Negative selection in humans and fruit flies involves synergistic epistasis

Abstract

Negative selection against deleterious alleles produced by mutation influences within-population variation as the most pervasive form of natural selection. However, it is not known whether deleterious alleles affect fitness independently, so that cumulative fitness loss depends exponentially on the number of deleterious alleles, or synergistically, so that each additional deleterious allele results in a larger decrease in relative fitness. Negative selection with synergistic epistasis should produce negative linkage disequilibrium between deleterious alleles and, therefore, an underdispersed distribution of the number of deleterious alleles in the genome. Indeed, we detected underdispersion of the number of rare loss-of-function alleles in eight independent data sets from human and fly populations. Thus, selection against rare protein-disrupting alleles is characterized by synergistic epistasis, which may explain how human and fly populations persist despite high genomic mutation rates.

Fig. 1.. Rare mutation burden under natural selection (orange, right) and population structure (yellow, left).

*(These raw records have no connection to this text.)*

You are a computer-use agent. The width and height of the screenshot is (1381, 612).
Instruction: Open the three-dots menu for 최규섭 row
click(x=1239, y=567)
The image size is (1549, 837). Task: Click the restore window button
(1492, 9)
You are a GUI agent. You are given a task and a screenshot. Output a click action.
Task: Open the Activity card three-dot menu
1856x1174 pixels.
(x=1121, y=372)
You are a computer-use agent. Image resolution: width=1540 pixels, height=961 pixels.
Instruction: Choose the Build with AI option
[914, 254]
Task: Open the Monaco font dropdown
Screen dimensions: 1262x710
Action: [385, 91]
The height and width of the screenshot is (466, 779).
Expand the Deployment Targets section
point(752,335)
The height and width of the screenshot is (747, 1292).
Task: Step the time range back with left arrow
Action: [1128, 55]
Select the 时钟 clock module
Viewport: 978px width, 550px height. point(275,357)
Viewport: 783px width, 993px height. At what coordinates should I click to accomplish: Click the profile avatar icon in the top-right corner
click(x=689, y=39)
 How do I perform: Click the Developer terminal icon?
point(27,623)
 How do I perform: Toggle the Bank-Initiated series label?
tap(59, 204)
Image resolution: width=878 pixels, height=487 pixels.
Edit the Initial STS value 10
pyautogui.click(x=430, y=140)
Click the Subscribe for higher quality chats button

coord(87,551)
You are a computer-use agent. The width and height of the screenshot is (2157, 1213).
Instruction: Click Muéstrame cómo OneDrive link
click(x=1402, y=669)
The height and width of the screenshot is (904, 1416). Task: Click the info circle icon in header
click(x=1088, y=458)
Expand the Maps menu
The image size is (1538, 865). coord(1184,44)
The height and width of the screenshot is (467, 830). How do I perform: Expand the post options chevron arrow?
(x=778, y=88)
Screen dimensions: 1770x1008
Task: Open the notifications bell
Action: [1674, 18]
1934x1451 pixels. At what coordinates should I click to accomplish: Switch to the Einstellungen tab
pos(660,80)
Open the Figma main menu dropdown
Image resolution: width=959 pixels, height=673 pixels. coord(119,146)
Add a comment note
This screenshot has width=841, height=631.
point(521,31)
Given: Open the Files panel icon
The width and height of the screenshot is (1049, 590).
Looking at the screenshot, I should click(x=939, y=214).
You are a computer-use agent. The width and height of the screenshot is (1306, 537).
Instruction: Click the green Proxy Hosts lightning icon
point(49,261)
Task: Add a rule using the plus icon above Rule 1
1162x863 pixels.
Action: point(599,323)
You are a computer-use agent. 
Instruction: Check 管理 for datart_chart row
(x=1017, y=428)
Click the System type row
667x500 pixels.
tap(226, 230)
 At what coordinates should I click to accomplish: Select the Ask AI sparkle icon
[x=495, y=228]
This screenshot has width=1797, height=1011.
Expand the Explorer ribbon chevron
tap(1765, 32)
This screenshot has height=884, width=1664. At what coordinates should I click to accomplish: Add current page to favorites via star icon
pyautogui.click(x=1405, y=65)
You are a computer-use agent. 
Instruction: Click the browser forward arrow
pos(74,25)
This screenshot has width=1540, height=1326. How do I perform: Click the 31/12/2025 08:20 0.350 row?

The mutation burden (bottom panel) is shown under the null model (gray, the absence of epistasis and population structure) and under variance-increasing (blue, antagonistic epistasis and population structure) and variance-reducing (pink, synergistic epistasis) models. μ_k is the mean of the mutation burden in subpopulation k within the population.

Fig. 2.. Simulated and empirical distributions of rare missense mutation burden.

(A) Simulations using SLiM 2.0 of unlinked sites under multiplicative selection in a finite population with heterogeneous demography (11). σ²/V_A was calculated for the rare mutation burden computed on singletons at equilibrium, with the null expectation as shown (blue dotted line). Error bars show SEM (100 replicates). (B) Missense rare mutation burden (red) computed on singletons across the genome (σ²/V_A = 2.077) and only in the crucial genome (σ²/V_A = 0.937) in the GoNL data set, overlaid with Poisson distributions (black) having identical means. The crucial genome for humans was constructed by selecting only genes with an estimated selection coefficient against heterozygous protein-truncating variants exceeding 0.2 (11).

Fig. 3.. Resampling distributions of σ²/V_A for rare LoF mutation burden in humans and D. melanogaster.

Synonymous (purple) and missense (green) alleles were resampled at the same allele frequency as LoF alleles to obtain empirical null distributions for σ²/V_A in each data set. For humans, only singletons, and for flies, only alleles up to a minor allele count of 5, are included. A one-sided P value for σ²/V_A of the rare LoF mutation burden (red) was obtained, and a joint P value for all three human data sets shown (GoNL, ADNI, MinE) was computed by meta-analysis using Stouffer’s method (11) (P = 0.0003).